CORS documentation and validation are not consistent
The docs say you can have *.com and *, and the example on https://gateway-api.sigs.k8s.io/geps/gep-1767/?h=cors shows the same. The validation only allows a fully qualified name.
I think the fix is to loosen the validation
Also its not 100% clear in the spec but I think you can only have 1 * and it must be the first element if so?
In #3667, we discussed that we will loosen this, but since it needs some research, it's better to launch with a tighter validation and loosen later. So we're removing this from the v1.3.0 milestone.
One thing ambiguous in the current spec is if a the following are valid:
foo*bar.com*.foo.*.comfoo.*.comI assume no and you can only have exactly 1 wildcard as the prefix but we should codify this and validate it
One thing ambiguous in the current spec is if a the following are valid:
foo*bar.com*.foo.*.comfoo.*.comI assume no and you can only have exactly 1 wildcard as the prefix but we should codify this and validate it
The first thing is that patterns in allowOrigins should normally consist of scheme, host, and port. So *.foo.com matches both http://xyz.foo.com:80 and https://abc.foo.com:443. In the discussion on the original PR for GEP-1767, there are examples like allowOrigins: ["https://*.foo.example", "http://*.foo.example"], which we probably should support and include in the documentation. CORS allows Access-Control-Allow-Origin: *, so we should also support the catch-all allowOrigins: ["*"].
As for * appearing in the middle of the host, it seems from the above-linked discussion that the intention there was to allow wildcarding subdomains rather than to support some fancy regexes, so I think we should not require supporting patterns as above (should we explicitly forbid them in validation?).
GEP-1767 says that * is greedy match to the _left_. The only search result for this phrase (without underscores) is the Gateway API reference, so I suppose it's not a fixed expression. Since regex is by default left-to-right (so it is in a sense "greedy from the left"), I guess that by to the _left_ the GEP author meant that there should be only one * and it should be the leftmost part of the pattern (or at least of the host part of the pattern). Could you please comment on that @arkodg ?
In general, that idea - that a * must be the leftmost character - is pretty much a base assumption in the API on basically all uses of wildcards. In hostname, for example, a * must be the first DNS label (an alphanumeric string separated by .), and can only replace a single label. (So, *.example.com only replaces foo.example.com, not bar.baz.example.com).

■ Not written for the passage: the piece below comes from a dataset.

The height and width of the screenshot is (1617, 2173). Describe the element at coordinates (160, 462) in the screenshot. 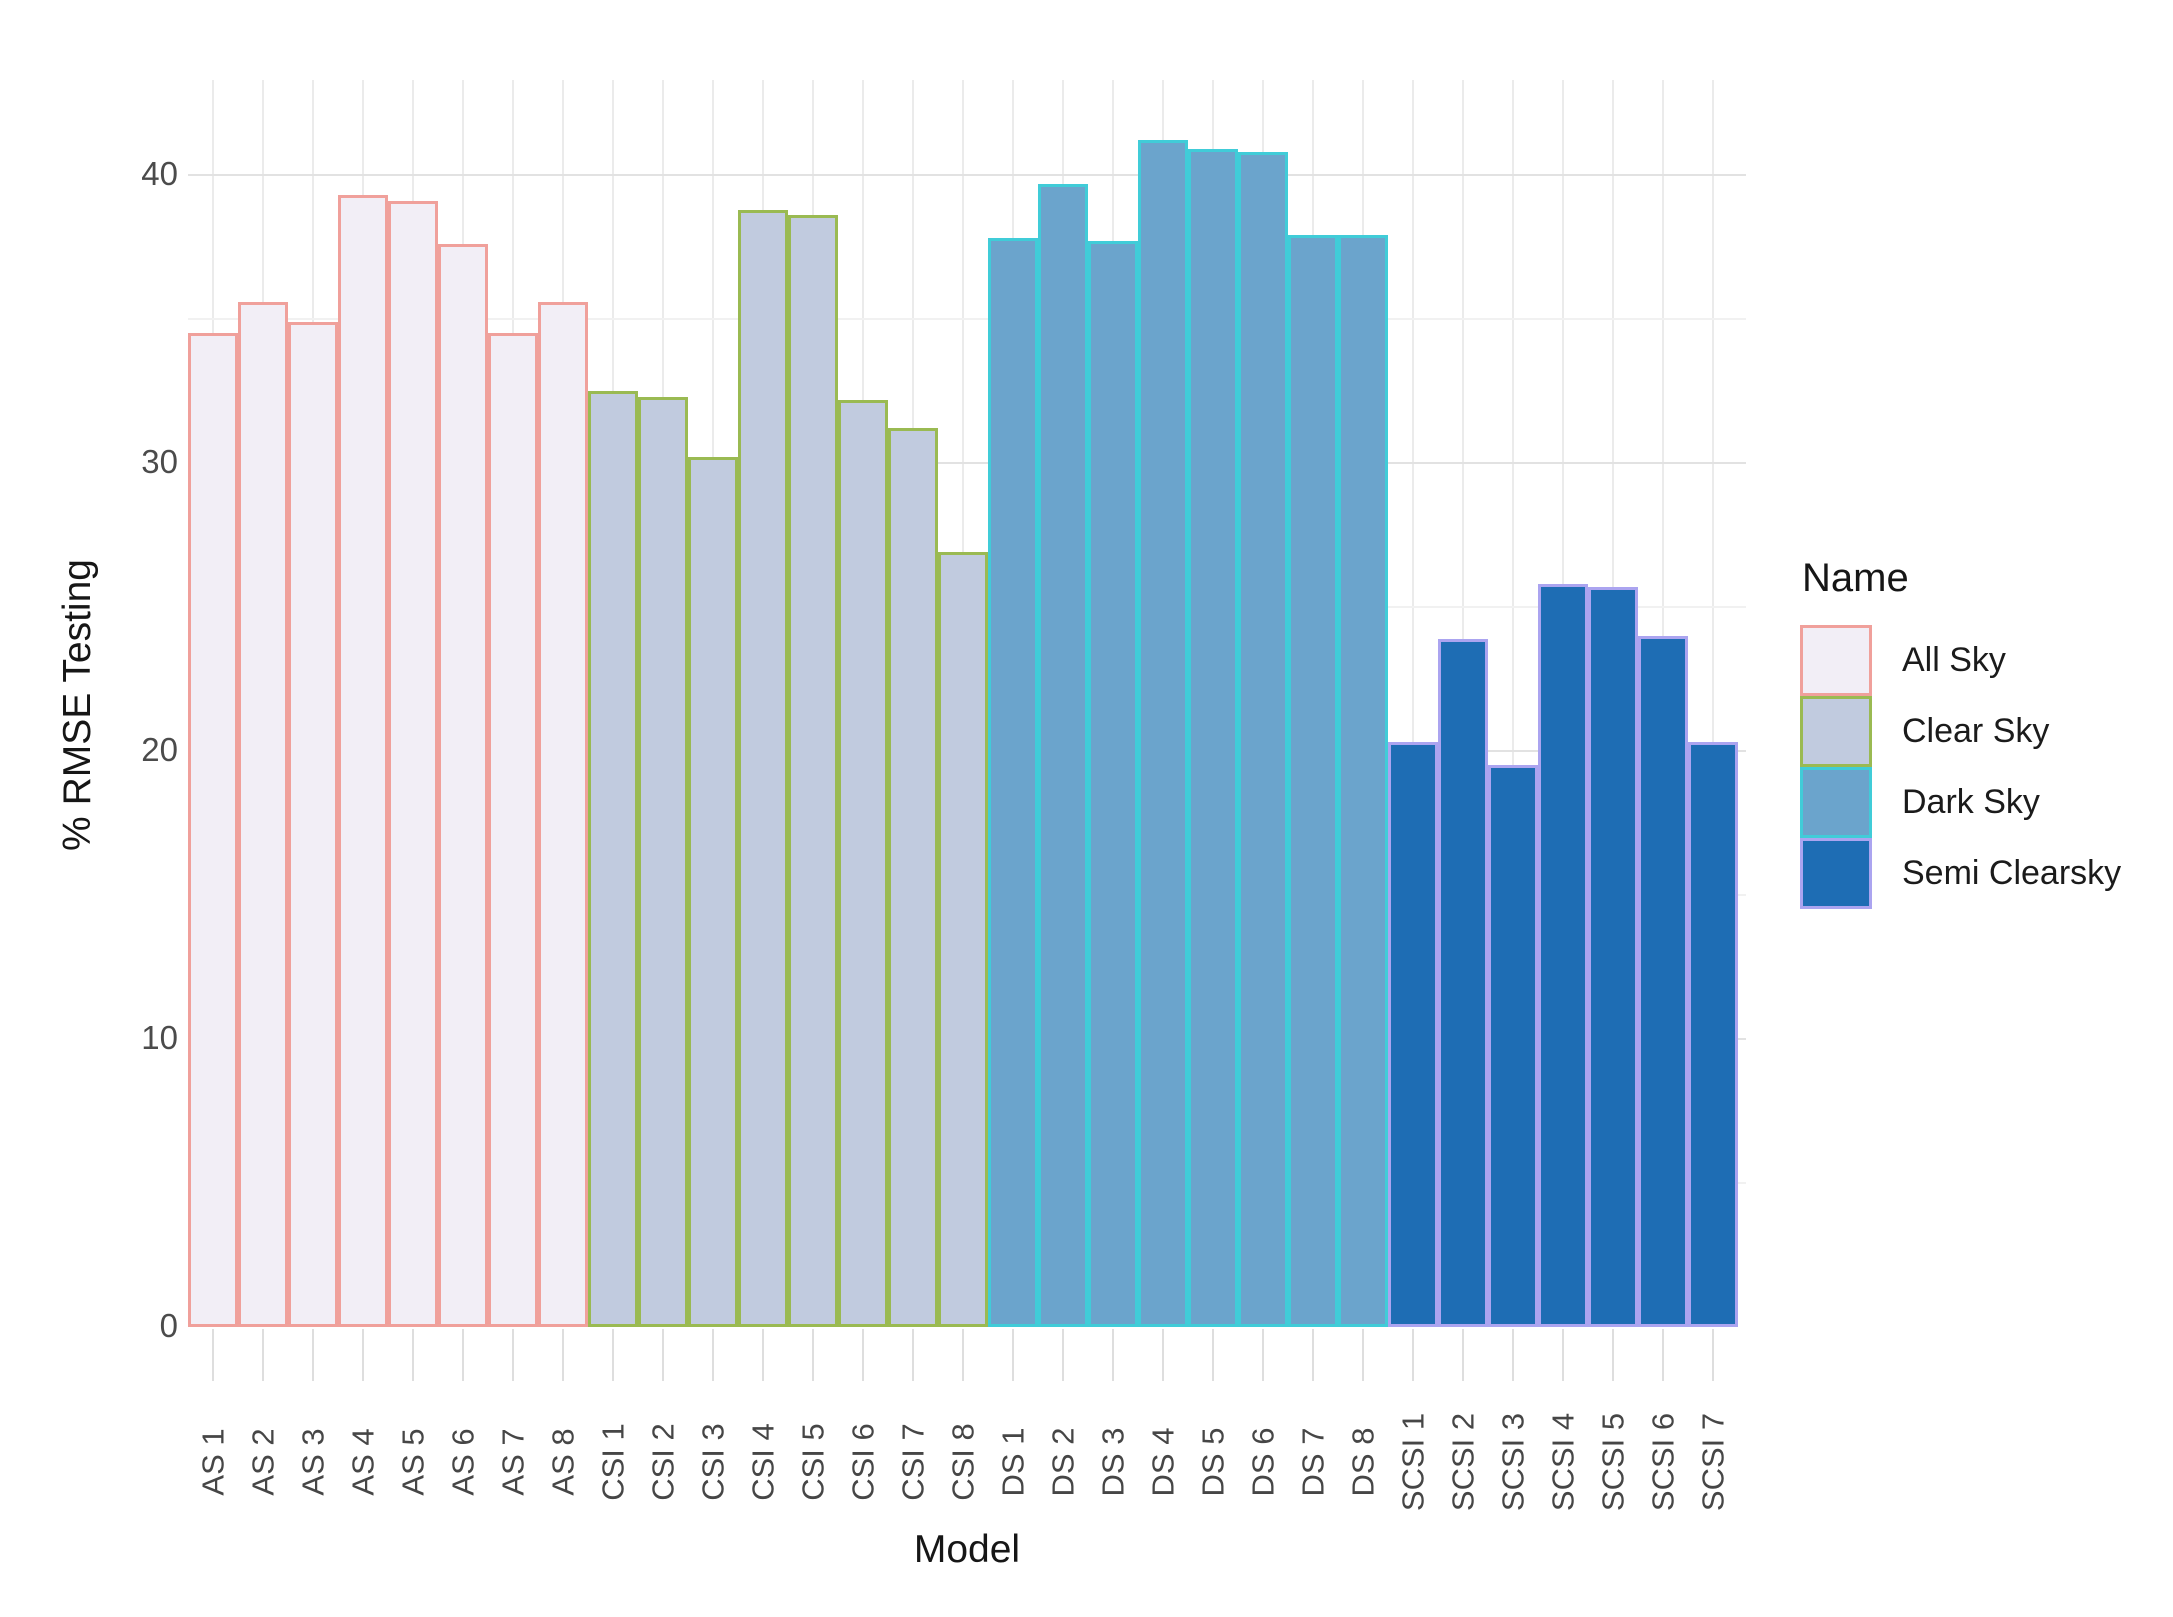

I think your reading in the last paragraph matches what I remember of these conversations. But, given that I don't do CORS much, it's probably more important that this wildcard behaves in the way that CORS users would expect, so I'd be in favor of doing whatever maximizes that.
But, given that I don't do CORS much, it's probably more important that this wildcard behaves in the way that CORS users would expect, so I'd be in favor of doing whatever maximizes that.
According to both the specification and Mozilla docs, the value of the Access-Control-Allow-Origin header is one of
- a specific origin (schema+host(+port)),
- the catch-all wildcard
*, - null (discouraged).
This means that if allowOrigins in HTTPCORSFilter does not contain "*", but something like "https://*.foo.example", it will always end up in the Access-Control-Allow-Origin header as a specific origin (namely the one from the Origin header of the HTTP request). So these patterns with wildcards longer than "*" are only relevant to implementations, not to clients.
Speaking about implementations, in Envoy the CORS configuration enables multiple origin matching options (e.g. prefix, suffix, contains, and even custom or safe_regex via Google RE2). The pattern "https://*.foo.example" has wildcard in the middle, but the matching options are mutually exclusive, so one cannot specify prefix and suffix simultaneously. However, such a pattern should be easily expressible with safe_regex.